## Provided material:
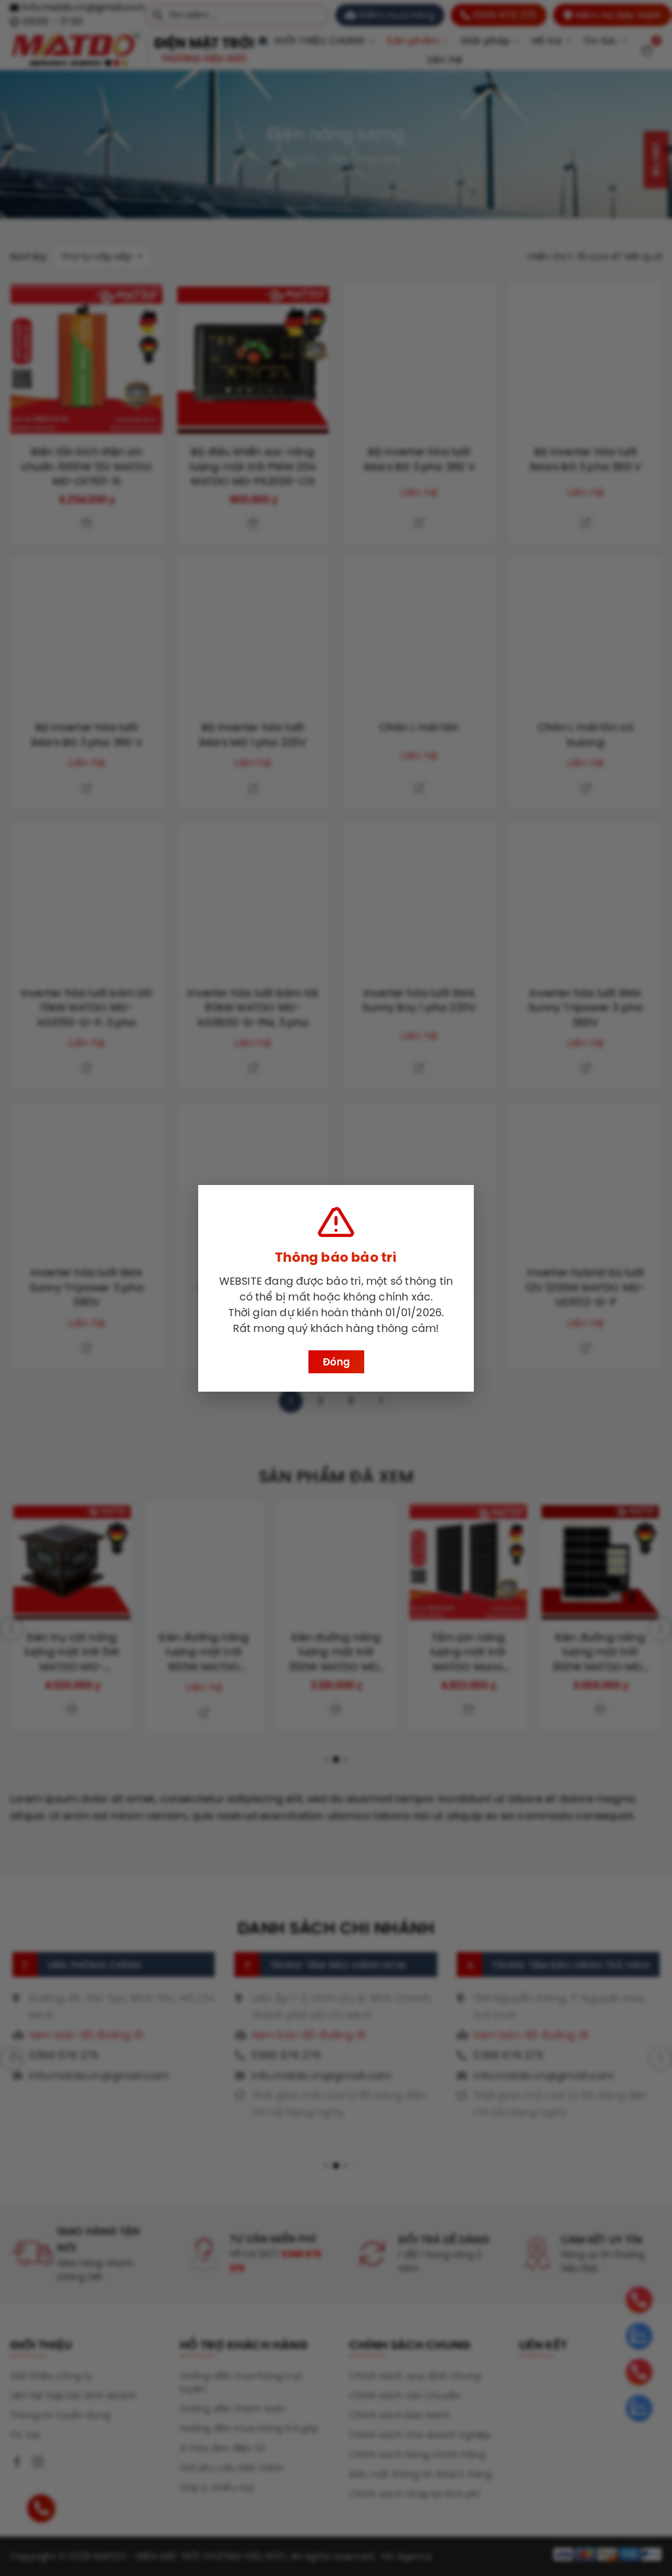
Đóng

---

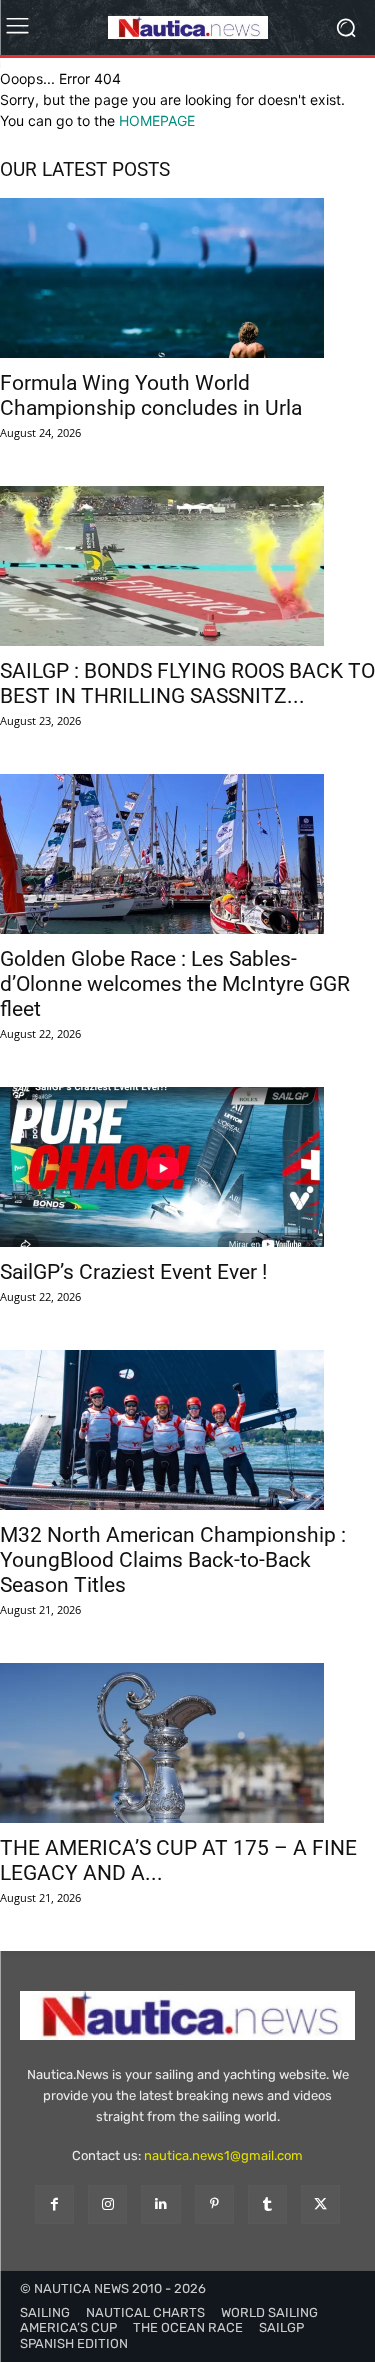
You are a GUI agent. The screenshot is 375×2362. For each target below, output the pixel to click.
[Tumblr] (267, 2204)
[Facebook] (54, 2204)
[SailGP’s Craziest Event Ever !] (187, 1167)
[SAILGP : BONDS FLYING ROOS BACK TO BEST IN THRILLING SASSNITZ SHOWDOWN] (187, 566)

## Task description:
From the data above, output only the lines between the line containing "[Facebook] (54, 2204)" and the line containing "[SAILGP : BONDS", inclusive, exactly as written.

## Completed exercise:
[Facebook] (54, 2204)
[SailGP’s Craziest Event Ever !] (187, 1167)
[SAILGP : BONDS FLYING ROOS BACK TO BEST IN THRILLING SASSNITZ SHOWDOWN] (187, 566)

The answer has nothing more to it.